*ABOUT THIS EXERCISE*
Every record shown here needs to be repeated exactly.

*INPUT DATA*
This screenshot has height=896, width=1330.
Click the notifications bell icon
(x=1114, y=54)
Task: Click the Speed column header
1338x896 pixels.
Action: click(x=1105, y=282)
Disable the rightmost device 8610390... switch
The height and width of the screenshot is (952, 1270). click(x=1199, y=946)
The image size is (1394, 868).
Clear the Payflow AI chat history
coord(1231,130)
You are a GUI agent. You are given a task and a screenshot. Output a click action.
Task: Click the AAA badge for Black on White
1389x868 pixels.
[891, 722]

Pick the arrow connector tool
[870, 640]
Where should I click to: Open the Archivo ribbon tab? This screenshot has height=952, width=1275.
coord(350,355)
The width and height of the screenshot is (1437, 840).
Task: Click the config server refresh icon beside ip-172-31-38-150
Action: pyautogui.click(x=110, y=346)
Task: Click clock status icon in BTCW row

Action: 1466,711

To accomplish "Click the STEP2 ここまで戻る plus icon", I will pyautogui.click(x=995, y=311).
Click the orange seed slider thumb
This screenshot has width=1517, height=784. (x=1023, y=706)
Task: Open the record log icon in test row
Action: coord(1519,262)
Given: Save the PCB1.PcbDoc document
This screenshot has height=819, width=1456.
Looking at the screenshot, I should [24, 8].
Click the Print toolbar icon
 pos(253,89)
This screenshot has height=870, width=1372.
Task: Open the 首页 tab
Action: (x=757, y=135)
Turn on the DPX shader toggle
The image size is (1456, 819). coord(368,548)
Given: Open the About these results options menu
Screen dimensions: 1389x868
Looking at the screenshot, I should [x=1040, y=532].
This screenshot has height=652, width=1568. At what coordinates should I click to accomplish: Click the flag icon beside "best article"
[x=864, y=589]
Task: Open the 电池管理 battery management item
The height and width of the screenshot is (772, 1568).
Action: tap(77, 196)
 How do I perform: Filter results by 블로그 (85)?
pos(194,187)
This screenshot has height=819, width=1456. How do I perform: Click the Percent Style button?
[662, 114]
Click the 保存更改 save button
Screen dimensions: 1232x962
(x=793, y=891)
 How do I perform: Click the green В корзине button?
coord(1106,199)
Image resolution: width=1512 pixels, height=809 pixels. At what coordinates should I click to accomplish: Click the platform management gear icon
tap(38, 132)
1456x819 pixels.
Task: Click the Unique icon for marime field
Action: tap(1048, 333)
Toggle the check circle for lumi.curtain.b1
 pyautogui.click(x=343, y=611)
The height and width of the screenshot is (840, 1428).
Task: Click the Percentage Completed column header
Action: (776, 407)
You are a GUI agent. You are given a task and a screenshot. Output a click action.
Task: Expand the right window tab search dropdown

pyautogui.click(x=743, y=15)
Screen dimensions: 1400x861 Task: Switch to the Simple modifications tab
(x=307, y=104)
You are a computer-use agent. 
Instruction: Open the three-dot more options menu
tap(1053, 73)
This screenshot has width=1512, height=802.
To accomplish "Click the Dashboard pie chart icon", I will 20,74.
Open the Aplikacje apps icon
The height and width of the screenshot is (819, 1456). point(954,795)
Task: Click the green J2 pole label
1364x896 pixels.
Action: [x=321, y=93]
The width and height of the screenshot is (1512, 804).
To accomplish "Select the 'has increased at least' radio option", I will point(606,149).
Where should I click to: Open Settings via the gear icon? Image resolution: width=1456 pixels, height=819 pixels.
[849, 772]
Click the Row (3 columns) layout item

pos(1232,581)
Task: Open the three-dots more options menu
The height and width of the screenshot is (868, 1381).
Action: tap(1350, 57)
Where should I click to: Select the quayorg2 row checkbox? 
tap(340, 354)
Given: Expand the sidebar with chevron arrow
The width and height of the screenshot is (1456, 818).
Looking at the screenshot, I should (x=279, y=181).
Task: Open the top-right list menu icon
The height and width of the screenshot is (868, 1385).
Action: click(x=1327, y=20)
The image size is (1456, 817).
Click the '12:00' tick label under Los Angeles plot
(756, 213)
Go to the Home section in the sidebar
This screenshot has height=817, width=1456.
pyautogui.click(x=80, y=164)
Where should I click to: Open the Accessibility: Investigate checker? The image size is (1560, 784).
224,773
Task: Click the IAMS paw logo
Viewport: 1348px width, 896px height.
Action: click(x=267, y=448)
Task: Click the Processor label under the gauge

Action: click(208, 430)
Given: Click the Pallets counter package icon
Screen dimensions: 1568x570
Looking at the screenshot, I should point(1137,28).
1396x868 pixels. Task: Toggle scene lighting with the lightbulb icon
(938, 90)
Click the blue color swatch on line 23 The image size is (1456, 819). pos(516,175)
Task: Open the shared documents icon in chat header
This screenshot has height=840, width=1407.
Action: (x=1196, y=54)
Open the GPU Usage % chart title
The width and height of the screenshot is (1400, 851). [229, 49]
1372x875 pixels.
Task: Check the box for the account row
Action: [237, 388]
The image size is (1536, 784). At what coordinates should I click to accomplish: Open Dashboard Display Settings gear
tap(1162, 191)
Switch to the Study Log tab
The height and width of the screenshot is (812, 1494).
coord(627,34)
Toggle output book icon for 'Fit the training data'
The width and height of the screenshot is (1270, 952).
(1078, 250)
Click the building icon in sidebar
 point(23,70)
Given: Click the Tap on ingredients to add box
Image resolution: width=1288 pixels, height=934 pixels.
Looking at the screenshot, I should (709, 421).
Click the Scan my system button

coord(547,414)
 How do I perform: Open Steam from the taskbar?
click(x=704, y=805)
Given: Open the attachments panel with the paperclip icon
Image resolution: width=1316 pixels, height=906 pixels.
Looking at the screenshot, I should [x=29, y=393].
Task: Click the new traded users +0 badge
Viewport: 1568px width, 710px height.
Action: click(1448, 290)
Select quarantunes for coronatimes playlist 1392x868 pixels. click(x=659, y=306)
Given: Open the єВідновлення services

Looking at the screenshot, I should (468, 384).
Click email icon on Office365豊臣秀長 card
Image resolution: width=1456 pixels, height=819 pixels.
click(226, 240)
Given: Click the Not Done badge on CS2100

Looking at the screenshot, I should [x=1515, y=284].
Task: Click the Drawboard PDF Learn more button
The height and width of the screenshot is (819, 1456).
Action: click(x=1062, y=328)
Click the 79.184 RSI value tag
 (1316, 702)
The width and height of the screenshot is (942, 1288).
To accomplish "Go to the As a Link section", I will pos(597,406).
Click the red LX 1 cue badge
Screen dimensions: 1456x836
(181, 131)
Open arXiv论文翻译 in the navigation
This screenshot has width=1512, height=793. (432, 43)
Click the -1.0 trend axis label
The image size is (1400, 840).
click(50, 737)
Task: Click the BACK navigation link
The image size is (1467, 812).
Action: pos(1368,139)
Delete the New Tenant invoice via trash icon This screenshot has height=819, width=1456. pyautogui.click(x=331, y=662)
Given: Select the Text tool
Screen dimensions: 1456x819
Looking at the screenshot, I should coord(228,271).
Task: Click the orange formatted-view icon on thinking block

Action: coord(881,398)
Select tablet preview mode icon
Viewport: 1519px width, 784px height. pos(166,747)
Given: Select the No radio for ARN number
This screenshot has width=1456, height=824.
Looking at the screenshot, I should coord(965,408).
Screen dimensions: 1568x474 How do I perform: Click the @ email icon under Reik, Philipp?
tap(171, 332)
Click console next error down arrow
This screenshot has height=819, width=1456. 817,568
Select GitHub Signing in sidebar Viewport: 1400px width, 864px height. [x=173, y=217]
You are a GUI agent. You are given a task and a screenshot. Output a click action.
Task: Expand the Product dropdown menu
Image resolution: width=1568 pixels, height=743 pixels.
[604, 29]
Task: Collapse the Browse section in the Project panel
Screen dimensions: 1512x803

*RESPONSE TO THIS EXERCISE*
This screenshot has height=896, width=1330.
Click the notifications bell icon
(x=1114, y=54)
Task: Click the Speed column header
1338x896 pixels.
Action: click(x=1105, y=282)
Disable the rightmost device 8610390... switch
The height and width of the screenshot is (952, 1270). click(x=1199, y=946)
The image size is (1394, 868).
Clear the Payflow AI chat history
coord(1231,130)
You are a GUI agent. You are given a task and a screenshot. Output a click action.
Task: Click the AAA badge for Black on White
1389x868 pixels.
[891, 722]

Pick the arrow connector tool
[870, 640]
Where should I click to: Open the Archivo ribbon tab? This screenshot has height=952, width=1275.
coord(350,355)
The width and height of the screenshot is (1437, 840).
Task: Click the config server refresh icon beside ip-172-31-38-150
Action: pyautogui.click(x=110, y=346)
Task: Click clock status icon in BTCW row

Action: 1466,711

To accomplish "Click the STEP2 ここまで戻る plus icon", I will pyautogui.click(x=995, y=311).
Click the orange seed slider thumb
This screenshot has width=1517, height=784. (x=1023, y=706)
Task: Open the record log icon in test row
Action: coord(1519,262)
Given: Save the PCB1.PcbDoc document
This screenshot has height=819, width=1456.
Looking at the screenshot, I should [24, 8].
Click the Print toolbar icon
 pos(253,89)
This screenshot has height=870, width=1372.
Task: Open the 首页 tab
Action: (x=757, y=135)
Turn on the DPX shader toggle
The image size is (1456, 819). coord(368,548)
Given: Open the About these results options menu
Screen dimensions: 1389x868
Looking at the screenshot, I should [x=1040, y=532].
This screenshot has height=652, width=1568. At what coordinates should I click to accomplish: Click the flag icon beside "best article"
[x=864, y=589]
Task: Open the 电池管理 battery management item
The height and width of the screenshot is (772, 1568).
Action: tap(77, 196)
 How do I perform: Filter results by 블로그 (85)?
pos(194,187)
This screenshot has height=819, width=1456. How do I perform: Click the Percent Style button?
[662, 114]
Click the 保存更改 save button
Screen dimensions: 1232x962
(x=793, y=891)
 How do I perform: Click the green В корзине button?
coord(1106,199)
Image resolution: width=1512 pixels, height=809 pixels. At what coordinates should I click to accomplish: Click the platform management gear icon
tap(38, 132)
1456x819 pixels.
Task: Click the Unique icon for marime field
Action: tap(1048, 333)
Toggle the check circle for lumi.curtain.b1
 pyautogui.click(x=343, y=611)
The height and width of the screenshot is (840, 1428).
Task: Click the Percentage Completed column header
Action: (776, 407)
You are a GUI agent. You are given a task and a screenshot. Output a click action.
Task: Expand the right window tab search dropdown

pyautogui.click(x=743, y=15)
Screen dimensions: 1400x861 Task: Switch to the Simple modifications tab
(x=307, y=104)
You are a computer-use agent. 
Instruction: Open the three-dot more options menu
tap(1053, 73)
This screenshot has width=1512, height=802.
To accomplish "Click the Dashboard pie chart icon", I will 20,74.
Open the Aplikacje apps icon
The height and width of the screenshot is (819, 1456). point(954,795)
Task: Click the green J2 pole label
1364x896 pixels.
Action: [x=321, y=93]
The width and height of the screenshot is (1512, 804).
To accomplish "Select the 'has increased at least' radio option", I will point(606,149).
Where should I click to: Open Settings via the gear icon? Image resolution: width=1456 pixels, height=819 pixels.
[849, 772]
Click the Row (3 columns) layout item

pos(1232,581)
Task: Open the three-dots more options menu
The height and width of the screenshot is (868, 1381).
Action: tap(1350, 57)
Where should I click to: Select the quayorg2 row checkbox? 
tap(340, 354)
Given: Expand the sidebar with chevron arrow
The width and height of the screenshot is (1456, 818).
Looking at the screenshot, I should (x=279, y=181).
Task: Open the top-right list menu icon
The height and width of the screenshot is (868, 1385).
Action: click(x=1327, y=20)
The image size is (1456, 817).
Click the '12:00' tick label under Los Angeles plot
(756, 213)
Go to the Home section in the sidebar
This screenshot has height=817, width=1456.
pyautogui.click(x=80, y=164)
Where should I click to: Open the Accessibility: Investigate checker? The image size is (1560, 784).
224,773
Task: Click the IAMS paw logo
Viewport: 1348px width, 896px height.
Action: click(x=267, y=448)
Task: Click the Processor label under the gauge

Action: click(208, 430)
Given: Click the Pallets counter package icon
Screen dimensions: 1568x570
Looking at the screenshot, I should point(1137,28).
1396x868 pixels. Task: Toggle scene lighting with the lightbulb icon
(938, 90)
Click the blue color swatch on line 23 The image size is (1456, 819). pos(516,175)
Task: Open the shared documents icon in chat header
This screenshot has height=840, width=1407.
Action: (x=1196, y=54)
Open the GPU Usage % chart title
The width and height of the screenshot is (1400, 851). [229, 49]
1372x875 pixels.
Task: Check the box for the account row
Action: [237, 388]
The image size is (1536, 784). At what coordinates should I click to accomplish: Open Dashboard Display Settings gear
tap(1162, 191)
Switch to the Study Log tab
The height and width of the screenshot is (812, 1494).
coord(627,34)
Toggle output book icon for 'Fit the training data'
The width and height of the screenshot is (1270, 952).
(1078, 250)
Click the building icon in sidebar
 point(23,70)
Given: Click the Tap on ingredients to add box
Image resolution: width=1288 pixels, height=934 pixels.
Looking at the screenshot, I should (709, 421).
Click the Scan my system button

coord(547,414)
 How do I perform: Open Steam from the taskbar?
click(x=704, y=805)
Given: Open the attachments panel with the paperclip icon
Image resolution: width=1316 pixels, height=906 pixels.
Looking at the screenshot, I should [x=29, y=393].
Task: Click the new traded users +0 badge
Viewport: 1568px width, 710px height.
Action: click(1448, 290)
Select quarantunes for coronatimes playlist 1392x868 pixels. click(x=659, y=306)
Given: Open the єВідновлення services

Looking at the screenshot, I should (468, 384).
Click email icon on Office365豊臣秀長 card
Image resolution: width=1456 pixels, height=819 pixels.
click(226, 240)
Given: Click the Not Done badge on CS2100

Looking at the screenshot, I should [x=1515, y=284].
Task: Click the Drawboard PDF Learn more button
The height and width of the screenshot is (819, 1456).
Action: click(x=1062, y=328)
Click the 79.184 RSI value tag
 (1316, 702)
The width and height of the screenshot is (942, 1288).
To accomplish "Go to the As a Link section", I will pos(597,406).
Click the red LX 1 cue badge
Screen dimensions: 1456x836
(181, 131)
Open arXiv论文翻译 in the navigation
This screenshot has width=1512, height=793. (432, 43)
Click the -1.0 trend axis label
The image size is (1400, 840).
click(50, 737)
Task: Click the BACK navigation link
The image size is (1467, 812).
Action: pos(1368,139)
Delete the New Tenant invoice via trash icon This screenshot has height=819, width=1456. pyautogui.click(x=331, y=662)
Given: Select the Text tool
Screen dimensions: 1456x819
Looking at the screenshot, I should coord(228,271).
Task: Click the orange formatted-view icon on thinking block

Action: coord(881,398)
Select tablet preview mode icon
Viewport: 1519px width, 784px height. pos(166,747)
Given: Select the No radio for ARN number
This screenshot has width=1456, height=824.
Looking at the screenshot, I should coord(965,408).
Screen dimensions: 1568x474 How do I perform: Click the @ email icon under Reik, Philipp?
tap(171, 332)
Click console next error down arrow
This screenshot has height=819, width=1456. 817,568
Select GitHub Signing in sidebar Viewport: 1400px width, 864px height. [x=173, y=217]
You are a GUI agent. You are given a task and a screenshot. Output a click action.
Task: Expand the Product dropdown menu
Image resolution: width=1568 pixels, height=743 pixels.
[604, 29]
Task: Collapse the Browse section in the Project panel
Screen dimensions: 1512x803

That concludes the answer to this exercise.